From the Inside Flap

Treehouses& Playhouses YOU CAN BUILD

David & Jeanie Stiles

Nails, screws, lumber and some elbow grease are about all that's needed to create the magic and adventure of a private hand-made wooden kids' club in the treetops. Build an imagination inspiring Hobbit Treehouse, a Pirate Ship Playhouse with working water cannons, or any of 40 unique projects by following simple steps in Treehouses & Playhouses You Can Build.

Detailed step-by-step instructions and beautiful hand-drawn illustrations make these backyard-construction activities as much fun to craft as they will be to use. Parents and children can spend time together sculpting in the sky and learning woodworking skills just by setting aside a few weekends to go outdoors and build. Kids and adults alike will have a beautiful, wild space to call their own for hours of creative play or relaxation.

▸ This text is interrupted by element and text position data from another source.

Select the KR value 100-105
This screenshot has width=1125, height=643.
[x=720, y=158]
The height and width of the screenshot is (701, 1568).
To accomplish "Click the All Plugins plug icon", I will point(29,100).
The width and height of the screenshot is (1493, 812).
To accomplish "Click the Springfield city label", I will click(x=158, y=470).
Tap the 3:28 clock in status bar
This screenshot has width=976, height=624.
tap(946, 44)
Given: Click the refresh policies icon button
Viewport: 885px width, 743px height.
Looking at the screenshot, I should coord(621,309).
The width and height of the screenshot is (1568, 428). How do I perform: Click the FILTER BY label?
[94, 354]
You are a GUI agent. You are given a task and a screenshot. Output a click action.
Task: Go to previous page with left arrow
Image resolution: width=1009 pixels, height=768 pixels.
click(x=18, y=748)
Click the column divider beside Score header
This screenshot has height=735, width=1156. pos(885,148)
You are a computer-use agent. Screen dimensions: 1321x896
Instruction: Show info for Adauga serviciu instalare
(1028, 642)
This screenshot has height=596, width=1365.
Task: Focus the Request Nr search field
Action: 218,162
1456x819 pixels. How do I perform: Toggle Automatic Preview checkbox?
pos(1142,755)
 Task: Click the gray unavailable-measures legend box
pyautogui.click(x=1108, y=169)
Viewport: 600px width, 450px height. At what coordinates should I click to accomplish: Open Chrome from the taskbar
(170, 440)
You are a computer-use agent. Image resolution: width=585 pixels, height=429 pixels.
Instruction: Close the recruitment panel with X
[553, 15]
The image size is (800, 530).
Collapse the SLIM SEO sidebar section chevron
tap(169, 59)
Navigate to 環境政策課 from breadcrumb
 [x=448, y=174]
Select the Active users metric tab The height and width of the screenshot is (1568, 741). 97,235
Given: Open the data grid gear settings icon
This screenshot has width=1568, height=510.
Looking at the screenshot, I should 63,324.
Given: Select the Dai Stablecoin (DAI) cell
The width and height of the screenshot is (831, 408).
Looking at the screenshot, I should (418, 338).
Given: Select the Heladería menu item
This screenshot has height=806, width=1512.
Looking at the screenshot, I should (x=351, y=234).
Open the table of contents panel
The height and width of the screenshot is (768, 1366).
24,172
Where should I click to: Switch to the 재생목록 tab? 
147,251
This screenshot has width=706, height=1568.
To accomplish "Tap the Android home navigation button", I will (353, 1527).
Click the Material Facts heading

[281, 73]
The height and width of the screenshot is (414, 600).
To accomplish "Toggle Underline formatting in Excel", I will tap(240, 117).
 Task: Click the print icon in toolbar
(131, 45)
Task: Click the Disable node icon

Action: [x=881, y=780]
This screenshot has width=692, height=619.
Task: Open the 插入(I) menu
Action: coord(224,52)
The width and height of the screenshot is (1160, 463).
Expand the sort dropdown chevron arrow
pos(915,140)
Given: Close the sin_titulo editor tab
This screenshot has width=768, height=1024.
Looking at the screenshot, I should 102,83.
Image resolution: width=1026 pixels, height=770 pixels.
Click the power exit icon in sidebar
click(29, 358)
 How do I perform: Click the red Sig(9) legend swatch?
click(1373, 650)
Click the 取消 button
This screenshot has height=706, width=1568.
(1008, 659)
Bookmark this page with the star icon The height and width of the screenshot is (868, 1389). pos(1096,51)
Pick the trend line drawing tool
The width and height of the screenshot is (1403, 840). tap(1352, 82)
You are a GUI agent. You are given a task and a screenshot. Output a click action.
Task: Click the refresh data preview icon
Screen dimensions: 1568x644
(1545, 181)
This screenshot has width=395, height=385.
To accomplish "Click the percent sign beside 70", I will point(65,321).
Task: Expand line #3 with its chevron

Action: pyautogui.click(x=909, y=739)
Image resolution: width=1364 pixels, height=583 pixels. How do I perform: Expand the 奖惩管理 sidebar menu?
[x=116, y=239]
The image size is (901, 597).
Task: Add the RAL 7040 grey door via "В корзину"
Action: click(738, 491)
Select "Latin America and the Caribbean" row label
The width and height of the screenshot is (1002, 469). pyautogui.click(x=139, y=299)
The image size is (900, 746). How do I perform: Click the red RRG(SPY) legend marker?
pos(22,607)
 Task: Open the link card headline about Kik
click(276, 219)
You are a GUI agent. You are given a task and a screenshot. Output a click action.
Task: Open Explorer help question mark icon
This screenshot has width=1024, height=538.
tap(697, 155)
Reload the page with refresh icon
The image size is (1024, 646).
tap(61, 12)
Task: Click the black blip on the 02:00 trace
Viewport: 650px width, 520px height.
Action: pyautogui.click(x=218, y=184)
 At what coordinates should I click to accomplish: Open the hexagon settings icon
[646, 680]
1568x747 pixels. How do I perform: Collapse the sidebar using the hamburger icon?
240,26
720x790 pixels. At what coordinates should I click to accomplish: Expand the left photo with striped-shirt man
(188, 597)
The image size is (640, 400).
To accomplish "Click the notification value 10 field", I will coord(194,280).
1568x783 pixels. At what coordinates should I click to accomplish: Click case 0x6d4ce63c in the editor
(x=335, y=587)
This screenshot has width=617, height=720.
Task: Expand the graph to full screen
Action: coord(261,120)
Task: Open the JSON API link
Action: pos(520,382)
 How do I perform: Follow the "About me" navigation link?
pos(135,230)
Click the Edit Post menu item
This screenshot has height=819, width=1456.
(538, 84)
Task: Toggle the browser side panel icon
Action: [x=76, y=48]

Treehouses & Playhouses shows the average "do-it-yourself" family how to easily and affordably bring such structures to life by their own hands in their own backyards. Build a treehouse or playhouse on a budget, using basic tools and minimal building experience. Choose from different projects including a Victorian Playhouse or Treeless Treehouse, a zip line, a crow's nest, an escape hatch, a secret lock box, a hidden message board, pulleys, lifts, lofts, skylights, ladders, bridges and swings. Use the skills you learn from the detailed projects to build "fantasy" structures such as a Climb & Slide Mountain, Delta Wing Space Vehicle, Dragon House, Giant Glasses, Jet Racer, Meditation Hut, Suspended Monster Playhouse or Swinging Treehouse.

For regular dads and moms or weekend carpenters, this book offers a layperson's manual to bring the dream of an exciting and personal spot for the kids into reality.

Author David Stiles, a designer/builder who has built several houses in the East Hampton area, is also an illustrator who specializes in writing "how-to" books. In the past, David worked as an architectural renderer for most of the leading architectural ?rms in New York City, and received two awards from the NYC Planning Commission for his playground design for handicapped children.

From the Back Cover

"Jeanie and David Stiles are recreation experts," says Matt Laurer of NBC's The Today Show, when the Stiles built a "treeless" treehouse in only three hours at Rockefeller Center in New York City.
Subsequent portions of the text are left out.